Buna rağmen yine de hataların olmaması mümkün değildir. İşte o zaman kişiye yumuşak huyluluk ve affedici olmak düşer ki, geçim olsun, ailede devam olsun. Bu konuda Kur’an-ı Kerîm’de şöyle buyrulur:
“Onlarla (kadınlarla) iyi geçinin.” 4 Nisa 19.
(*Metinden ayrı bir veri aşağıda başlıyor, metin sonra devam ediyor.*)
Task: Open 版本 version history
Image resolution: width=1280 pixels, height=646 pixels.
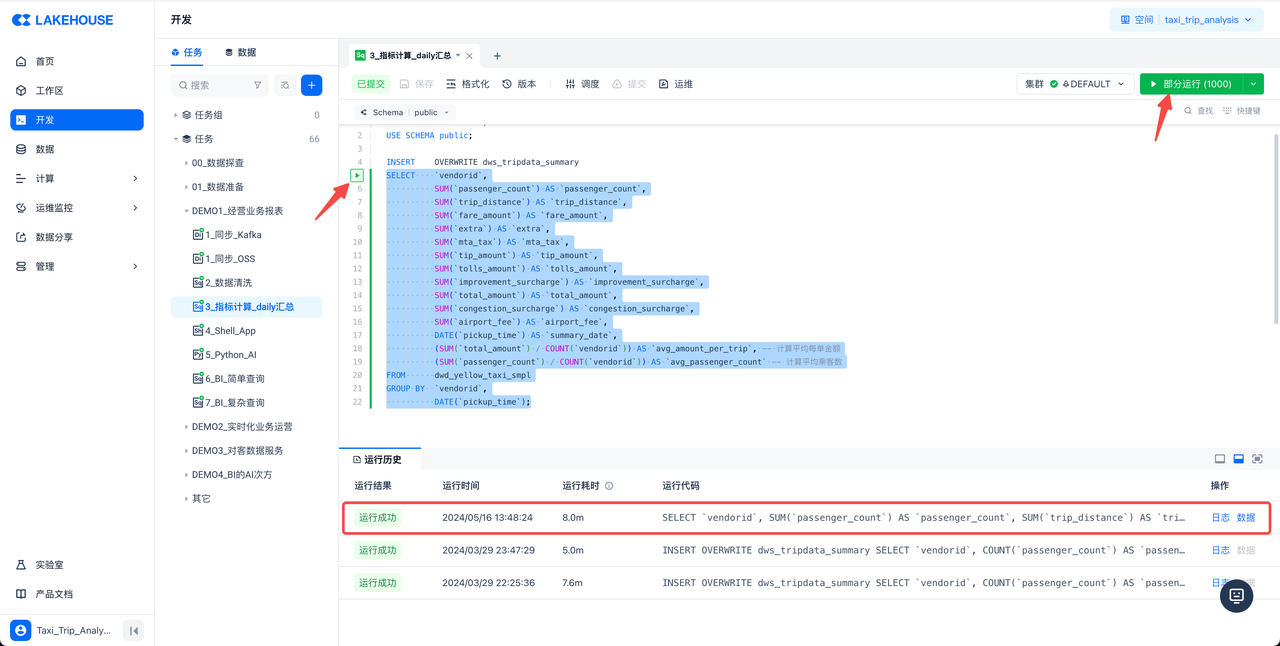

Hadislerde bu konuya çok değinilir. Bunlardan bazıları şöyledir:
Hz. Âişe (ra), Rasûlullah’ın (sas) şöyle buyurduğunu rivâyet ediyor:
“Mü’minlerin îman bakımından en üstünü, ahlâkı en güzel olanı ve ailesine (eşi ve çocuklarına) en lütufkârı olup, en iyi davrananıdır.” Tirmizî, îman 6.
Ebû Hureyre’nin (ra) rivâyetine göre Peygamberimiz (sas) şöyle buyurmuştur:
“Mü’min bir koca, mü’min hanımına buğzetmesin, ondan nefret etmesin. Onun bir huyunu beğenmese de, başka bir huyundan hoşlanabilir.” Müslim, radâ’ 61.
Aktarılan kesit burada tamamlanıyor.